Cisco has a vision for the so-called virtual data-center and is executing with products that automatically provision, manage and optimize virtualized environments, reports a story from Network World's New Data Center special issue. Cisco has been ramping up technology geared toward pulling together server, storage and network capacity needed to meet an application's demand. The approach is, not surprisingly, network centric, as opposed to server centric, or even (oh my!) having the application shoulder the burden of its performance itself. Still, the underlying premise makes sense. Since the network touches everything, perhaps it is the ideal place for the virtual environment to be orchestrated. The story says:
Cisco's vision has manifested itself thus far in its VFrame Data Center appliance.
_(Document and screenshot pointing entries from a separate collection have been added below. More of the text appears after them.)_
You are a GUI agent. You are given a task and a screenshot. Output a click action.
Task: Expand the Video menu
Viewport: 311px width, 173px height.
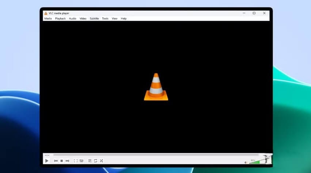[x=83, y=18]
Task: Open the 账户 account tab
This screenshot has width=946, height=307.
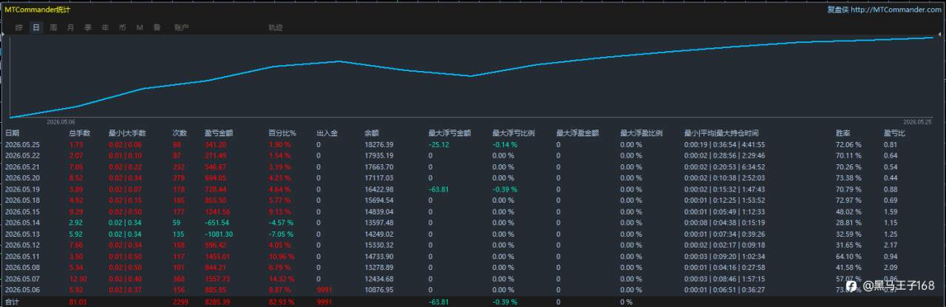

With the appliance, an enterprise could make many server resources appear as one large, virtual pool and stitch together the needed components to deliver a service across a virtual infrastructure. ... VFrame is an ambitious effort to reduce the complexity associated with provisioning and configuring virtual servers by leveraging a model-based paradigm and virtualizing the I/O interfaces," says Cameron Haight, research vice president at Gartner. "It's too early to tell if the VFrame approach is the right way to go or not, but the need for something like this, which automates configuration-related activities across dependent infrastructure-technology elements, is pretty clear," he says.
Have you played with VFrame yet? If so, what do you think of it?